↓↓↓
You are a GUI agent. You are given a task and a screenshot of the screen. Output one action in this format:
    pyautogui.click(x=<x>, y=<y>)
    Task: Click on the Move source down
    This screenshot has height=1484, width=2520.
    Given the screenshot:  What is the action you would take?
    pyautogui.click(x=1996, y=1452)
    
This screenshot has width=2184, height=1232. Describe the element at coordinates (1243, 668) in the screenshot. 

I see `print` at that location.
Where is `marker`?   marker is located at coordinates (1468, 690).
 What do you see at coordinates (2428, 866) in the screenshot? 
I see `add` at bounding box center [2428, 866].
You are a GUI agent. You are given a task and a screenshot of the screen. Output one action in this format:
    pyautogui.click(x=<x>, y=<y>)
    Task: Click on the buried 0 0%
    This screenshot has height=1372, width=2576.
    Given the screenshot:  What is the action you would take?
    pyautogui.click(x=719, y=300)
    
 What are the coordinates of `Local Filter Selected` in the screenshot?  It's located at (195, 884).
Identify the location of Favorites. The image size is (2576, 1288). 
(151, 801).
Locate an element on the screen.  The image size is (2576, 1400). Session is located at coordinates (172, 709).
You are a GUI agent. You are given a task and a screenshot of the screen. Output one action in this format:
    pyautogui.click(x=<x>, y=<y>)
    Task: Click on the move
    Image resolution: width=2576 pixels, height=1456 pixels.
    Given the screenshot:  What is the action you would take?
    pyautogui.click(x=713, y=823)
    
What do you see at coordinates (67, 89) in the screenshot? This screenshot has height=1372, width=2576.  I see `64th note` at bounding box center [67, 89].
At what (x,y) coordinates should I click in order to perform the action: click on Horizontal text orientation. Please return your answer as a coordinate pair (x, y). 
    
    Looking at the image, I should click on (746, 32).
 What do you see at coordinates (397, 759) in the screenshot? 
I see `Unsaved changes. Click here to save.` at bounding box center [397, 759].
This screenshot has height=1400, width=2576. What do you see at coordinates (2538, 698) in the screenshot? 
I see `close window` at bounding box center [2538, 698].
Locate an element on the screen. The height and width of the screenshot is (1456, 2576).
↑↑↑
→ **REQUIREMENT**:
Reproduce every one of the lines above word for word.

→ **REPLY TO THE TASK**:
You are a GUI agent. You are given a task and a screenshot of the screen. Output one action in this format:
    pyautogui.click(x=<x>, y=<y>)
    Task: Click on the Move source down
    This screenshot has height=1484, width=2520.
    Given the screenshot:  What is the action you would take?
    pyautogui.click(x=1996, y=1452)
    
This screenshot has width=2184, height=1232. Describe the element at coordinates (1243, 668) in the screenshot. 

I see `print` at that location.
Where is `marker`?   marker is located at coordinates (1468, 690).
 What do you see at coordinates (2428, 866) in the screenshot? 
I see `add` at bounding box center [2428, 866].
You are a GUI agent. You are given a task and a screenshot of the screen. Output one action in this format:
    pyautogui.click(x=<x>, y=<y>)
    Task: Click on the buried 0 0%
    This screenshot has height=1372, width=2576.
    Given the screenshot:  What is the action you would take?
    pyautogui.click(x=719, y=300)
    
 What are the coordinates of `Local Filter Selected` in the screenshot?  It's located at (195, 884).
Identify the location of Favorites. The image size is (2576, 1288). 
(151, 801).
Locate an element on the screen.  The image size is (2576, 1400). Session is located at coordinates (172, 709).
You are a GUI agent. You are given a task and a screenshot of the screen. Output one action in this format:
    pyautogui.click(x=<x>, y=<y>)
    Task: Click on the move
    Image resolution: width=2576 pixels, height=1456 pixels.
    Given the screenshot:  What is the action you would take?
    pyautogui.click(x=713, y=823)
    
What do you see at coordinates (67, 89) in the screenshot? This screenshot has height=1372, width=2576.  I see `64th note` at bounding box center [67, 89].
At what (x,y) coordinates should I click in order to perform the action: click on Horizontal text orientation. Please return your answer as a coordinate pair (x, y). 
    
    Looking at the image, I should click on (746, 32).
 What do you see at coordinates (397, 759) in the screenshot? 
I see `Unsaved changes. Click here to save.` at bounding box center [397, 759].
This screenshot has height=1400, width=2576. What do you see at coordinates (2538, 698) in the screenshot? 
I see `close window` at bounding box center [2538, 698].
Locate an element on the screen. The height and width of the screenshot is (1456, 2576).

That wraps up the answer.